[Records for this exercise]

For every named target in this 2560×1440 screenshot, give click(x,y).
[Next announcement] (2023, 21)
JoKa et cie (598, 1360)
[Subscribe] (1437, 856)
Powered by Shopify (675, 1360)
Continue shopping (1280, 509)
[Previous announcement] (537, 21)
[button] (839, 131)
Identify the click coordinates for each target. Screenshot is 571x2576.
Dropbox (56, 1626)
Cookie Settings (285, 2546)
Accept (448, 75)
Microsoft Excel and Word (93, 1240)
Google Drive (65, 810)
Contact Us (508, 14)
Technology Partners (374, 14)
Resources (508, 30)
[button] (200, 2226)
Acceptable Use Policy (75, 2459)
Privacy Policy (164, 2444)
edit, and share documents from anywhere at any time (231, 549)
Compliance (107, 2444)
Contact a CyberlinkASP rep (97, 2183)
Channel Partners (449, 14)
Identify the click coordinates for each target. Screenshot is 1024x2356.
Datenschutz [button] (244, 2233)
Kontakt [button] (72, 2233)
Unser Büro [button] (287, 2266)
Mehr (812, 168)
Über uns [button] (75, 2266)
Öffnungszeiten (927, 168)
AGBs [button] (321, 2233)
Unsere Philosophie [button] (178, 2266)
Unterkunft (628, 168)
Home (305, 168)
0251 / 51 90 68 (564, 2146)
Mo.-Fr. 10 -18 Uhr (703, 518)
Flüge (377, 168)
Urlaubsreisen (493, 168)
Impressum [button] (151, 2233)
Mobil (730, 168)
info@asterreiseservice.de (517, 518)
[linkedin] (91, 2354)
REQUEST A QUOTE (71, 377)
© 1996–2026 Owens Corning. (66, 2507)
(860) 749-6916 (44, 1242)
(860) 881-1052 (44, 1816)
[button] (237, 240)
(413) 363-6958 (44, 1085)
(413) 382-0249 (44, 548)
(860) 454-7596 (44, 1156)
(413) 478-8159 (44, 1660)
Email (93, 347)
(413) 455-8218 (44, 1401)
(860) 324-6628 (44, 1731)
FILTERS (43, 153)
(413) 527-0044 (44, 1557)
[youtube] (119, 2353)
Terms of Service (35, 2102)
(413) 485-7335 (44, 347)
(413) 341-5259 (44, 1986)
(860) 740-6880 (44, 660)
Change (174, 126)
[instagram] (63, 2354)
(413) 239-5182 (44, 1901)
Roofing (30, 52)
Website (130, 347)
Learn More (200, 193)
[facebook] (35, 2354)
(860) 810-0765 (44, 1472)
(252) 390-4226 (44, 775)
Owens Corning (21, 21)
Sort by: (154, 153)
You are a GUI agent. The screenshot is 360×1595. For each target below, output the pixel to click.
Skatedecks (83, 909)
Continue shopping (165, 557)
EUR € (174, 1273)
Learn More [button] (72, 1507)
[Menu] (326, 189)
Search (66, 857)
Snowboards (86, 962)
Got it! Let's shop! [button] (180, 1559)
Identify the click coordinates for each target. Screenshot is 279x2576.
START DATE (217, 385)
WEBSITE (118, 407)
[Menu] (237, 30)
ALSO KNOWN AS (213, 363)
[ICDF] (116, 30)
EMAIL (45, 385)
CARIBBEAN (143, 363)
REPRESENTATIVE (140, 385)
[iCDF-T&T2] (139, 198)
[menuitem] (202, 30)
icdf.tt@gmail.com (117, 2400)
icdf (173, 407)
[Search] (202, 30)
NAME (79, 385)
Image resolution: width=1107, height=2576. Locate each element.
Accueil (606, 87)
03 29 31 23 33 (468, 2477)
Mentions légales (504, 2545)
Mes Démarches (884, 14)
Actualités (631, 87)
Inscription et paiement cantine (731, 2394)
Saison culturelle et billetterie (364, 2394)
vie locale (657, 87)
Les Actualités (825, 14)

[/Records for this exercise]

_Problem to solve_
Go through the data and gather every line that holds "button".

_Exercise output_
[button] (839, 131)
[button] (200, 2226)
Datenschutz [button] (244, 2233)
Kontakt [button] (72, 2233)
Unser Büro [button] (287, 2266)
Über uns [button] (75, 2266)
AGBs [button] (321, 2233)
Unsere Philosophie [button] (178, 2266)
Impressum [button] (151, 2233)
[button] (237, 240)
Learn More [button] (72, 1507)
Got it! Let's shop! [button] (180, 1559)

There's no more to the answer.